▶ _DIRECTIVE 1_
List the brand names that appear in the numbered headings of the print advertising article below.
::::::::::
We think these 10 do just that. Take a look at our list of amazing, innovative print adverts and we guarantee you’ll be oozing with inspiration by the time you reach the bottom.

01. Jim Rickey

Real life platform game print ad

Christian Aslund drew on the spirit of platform games such as Mario for this print advertising campaign for sneaker brand Jim Rickey.

The photographer shot the models in awkward horizontal positions on the streets of Hong Kong, using a telelens to make the images appear flat and the scenes vertical.

Aslund served as both creative director and photographer on the project, dubbed ‘Honkey Kong’, alongside Jan Andreen, Loa Bie and Sofia Cederstrom.

02. Aizone


 Sagmeister campaign for Aizone

Sagmeister & Walsh have been creating campaigns for Beirut luxury department store Aizone since 2010, with a focus on only black and white executions. This time, they decided to mix things up and add a splash of colour.

Whilst Sagmeister & Walsh took care of the art direction, Henry Hargreaves worked as the photographer on the project. If you’d like to see more imagery from the campaign, you can visit the Sagmeister & Walsh official site.


03. McDonald’s



Illustrator Helen Musselwhite worked with legendary advertising agency Leo Burnett to create this awe-inspiring paper illustration. The design is based around McDonald’s upcoming collaboration with DK Books in conjunction with their Happy Meals.
::::::::::
▶ _DIRECTIVE 2_
Duplicate the lines of the records from the line holding "Task: Toggle the invernesscastle.jpg" through the line holding "tap(712, 171)", with both end lines included.
::::::::::
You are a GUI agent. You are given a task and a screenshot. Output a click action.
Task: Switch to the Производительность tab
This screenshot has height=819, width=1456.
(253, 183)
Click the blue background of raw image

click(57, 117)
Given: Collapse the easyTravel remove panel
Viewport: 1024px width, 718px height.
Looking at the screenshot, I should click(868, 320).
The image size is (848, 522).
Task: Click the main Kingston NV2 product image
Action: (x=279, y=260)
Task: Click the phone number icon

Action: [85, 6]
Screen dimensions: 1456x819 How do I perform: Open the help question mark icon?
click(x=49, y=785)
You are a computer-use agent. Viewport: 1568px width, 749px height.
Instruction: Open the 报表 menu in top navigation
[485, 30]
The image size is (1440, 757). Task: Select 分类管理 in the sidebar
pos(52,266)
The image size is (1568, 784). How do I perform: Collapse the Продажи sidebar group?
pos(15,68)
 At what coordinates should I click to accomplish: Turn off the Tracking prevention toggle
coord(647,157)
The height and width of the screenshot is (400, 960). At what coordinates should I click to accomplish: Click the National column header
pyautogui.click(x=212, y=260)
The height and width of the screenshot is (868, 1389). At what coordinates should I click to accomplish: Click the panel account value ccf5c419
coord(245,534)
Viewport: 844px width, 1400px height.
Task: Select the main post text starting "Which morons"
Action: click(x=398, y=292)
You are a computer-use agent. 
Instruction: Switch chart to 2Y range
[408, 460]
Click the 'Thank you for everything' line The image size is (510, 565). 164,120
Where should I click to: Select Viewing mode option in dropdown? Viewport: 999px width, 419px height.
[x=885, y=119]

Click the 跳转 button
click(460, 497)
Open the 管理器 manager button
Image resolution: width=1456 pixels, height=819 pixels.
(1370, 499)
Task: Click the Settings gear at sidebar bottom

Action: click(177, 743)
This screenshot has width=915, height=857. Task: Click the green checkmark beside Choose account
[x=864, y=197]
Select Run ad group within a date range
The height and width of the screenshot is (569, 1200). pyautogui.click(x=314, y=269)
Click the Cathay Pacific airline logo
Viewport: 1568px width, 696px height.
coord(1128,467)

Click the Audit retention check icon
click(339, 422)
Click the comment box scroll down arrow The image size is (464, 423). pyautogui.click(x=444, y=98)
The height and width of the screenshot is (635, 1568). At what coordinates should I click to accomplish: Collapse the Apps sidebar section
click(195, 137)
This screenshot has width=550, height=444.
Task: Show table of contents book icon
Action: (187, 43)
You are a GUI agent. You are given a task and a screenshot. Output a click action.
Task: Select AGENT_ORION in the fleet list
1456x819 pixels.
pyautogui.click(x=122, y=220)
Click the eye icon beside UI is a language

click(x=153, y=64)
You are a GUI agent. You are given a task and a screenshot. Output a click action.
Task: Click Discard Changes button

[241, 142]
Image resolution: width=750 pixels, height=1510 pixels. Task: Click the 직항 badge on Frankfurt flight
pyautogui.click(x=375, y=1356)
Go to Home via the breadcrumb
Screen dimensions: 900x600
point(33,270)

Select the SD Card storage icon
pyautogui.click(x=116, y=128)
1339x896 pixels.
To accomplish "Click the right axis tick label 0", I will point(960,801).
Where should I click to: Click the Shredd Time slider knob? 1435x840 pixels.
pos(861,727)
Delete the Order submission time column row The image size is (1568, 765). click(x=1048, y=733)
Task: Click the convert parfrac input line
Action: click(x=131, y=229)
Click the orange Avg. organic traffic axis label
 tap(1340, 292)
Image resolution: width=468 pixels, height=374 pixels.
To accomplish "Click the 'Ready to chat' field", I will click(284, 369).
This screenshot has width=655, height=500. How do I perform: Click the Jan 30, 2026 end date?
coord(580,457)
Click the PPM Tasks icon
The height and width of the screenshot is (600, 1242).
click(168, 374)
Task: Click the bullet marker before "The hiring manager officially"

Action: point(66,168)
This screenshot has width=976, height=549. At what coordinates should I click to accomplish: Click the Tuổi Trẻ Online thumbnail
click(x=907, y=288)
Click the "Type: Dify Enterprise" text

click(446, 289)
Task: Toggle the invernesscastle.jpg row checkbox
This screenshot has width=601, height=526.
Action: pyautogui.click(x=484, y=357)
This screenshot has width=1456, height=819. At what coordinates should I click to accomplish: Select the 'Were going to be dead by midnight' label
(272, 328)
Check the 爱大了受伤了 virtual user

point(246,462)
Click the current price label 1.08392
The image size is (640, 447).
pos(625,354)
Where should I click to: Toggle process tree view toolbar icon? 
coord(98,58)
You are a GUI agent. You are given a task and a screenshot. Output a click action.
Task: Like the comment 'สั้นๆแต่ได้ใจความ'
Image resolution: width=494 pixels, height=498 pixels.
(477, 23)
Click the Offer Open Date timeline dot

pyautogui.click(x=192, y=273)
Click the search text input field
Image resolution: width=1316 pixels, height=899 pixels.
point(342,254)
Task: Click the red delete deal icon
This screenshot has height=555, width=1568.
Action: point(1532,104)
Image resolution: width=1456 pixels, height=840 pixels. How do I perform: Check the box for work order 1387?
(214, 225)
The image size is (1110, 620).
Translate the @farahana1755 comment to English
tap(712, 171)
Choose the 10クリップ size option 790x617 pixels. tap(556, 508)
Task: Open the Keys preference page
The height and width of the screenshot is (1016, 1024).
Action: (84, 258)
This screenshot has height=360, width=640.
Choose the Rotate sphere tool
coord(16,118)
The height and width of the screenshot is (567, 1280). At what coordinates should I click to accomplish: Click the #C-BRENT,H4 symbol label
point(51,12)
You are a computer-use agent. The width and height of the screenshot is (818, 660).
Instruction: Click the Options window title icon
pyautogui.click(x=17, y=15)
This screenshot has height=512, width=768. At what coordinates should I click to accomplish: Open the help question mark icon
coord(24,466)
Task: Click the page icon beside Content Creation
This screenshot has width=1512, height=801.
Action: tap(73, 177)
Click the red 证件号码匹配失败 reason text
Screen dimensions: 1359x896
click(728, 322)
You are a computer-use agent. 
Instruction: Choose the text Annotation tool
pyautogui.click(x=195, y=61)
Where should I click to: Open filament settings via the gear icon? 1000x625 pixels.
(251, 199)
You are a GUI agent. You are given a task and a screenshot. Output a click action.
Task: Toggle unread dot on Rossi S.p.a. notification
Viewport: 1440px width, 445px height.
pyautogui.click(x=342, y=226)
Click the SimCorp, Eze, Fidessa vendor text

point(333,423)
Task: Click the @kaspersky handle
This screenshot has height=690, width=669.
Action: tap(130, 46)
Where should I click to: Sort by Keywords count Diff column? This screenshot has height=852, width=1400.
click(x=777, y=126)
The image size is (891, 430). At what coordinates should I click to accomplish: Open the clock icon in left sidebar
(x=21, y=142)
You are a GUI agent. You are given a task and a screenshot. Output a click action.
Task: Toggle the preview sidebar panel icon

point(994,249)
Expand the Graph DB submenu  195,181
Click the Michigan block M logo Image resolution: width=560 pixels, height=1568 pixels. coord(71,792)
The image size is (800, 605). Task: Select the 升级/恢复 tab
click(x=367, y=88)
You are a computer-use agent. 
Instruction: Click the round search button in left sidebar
::::::::::
▶ _TASK SOLUTION 1_
Jim Rickey
Aizone
McDonald’s

▶ _TASK SOLUTION 2_
Task: Toggle the invernesscastle.jpg row checkbox
This screenshot has width=601, height=526.
Action: pyautogui.click(x=484, y=357)
This screenshot has width=1456, height=819. At what coordinates should I click to accomplish: Select the 'Were going to be dead by midnight' label
(272, 328)
Check the 爱大了受伤了 virtual user

point(246,462)
Click the current price label 1.08392
The image size is (640, 447).
pos(625,354)
Where should I click to: Toggle process tree view toolbar icon? 
coord(98,58)
You are a GUI agent. You are given a task and a screenshot. Output a click action.
Task: Like the comment 'สั้นๆแต่ได้ใจความ'
Image resolution: width=494 pixels, height=498 pixels.
(477, 23)
Click the Offer Open Date timeline dot

pyautogui.click(x=192, y=273)
Click the search text input field
Image resolution: width=1316 pixels, height=899 pixels.
point(342,254)
Task: Click the red delete deal icon
This screenshot has height=555, width=1568.
Action: point(1532,104)
Image resolution: width=1456 pixels, height=840 pixels. How do I perform: Check the box for work order 1387?
(214, 225)
The image size is (1110, 620).
Translate the @farahana1755 comment to English
tap(712, 171)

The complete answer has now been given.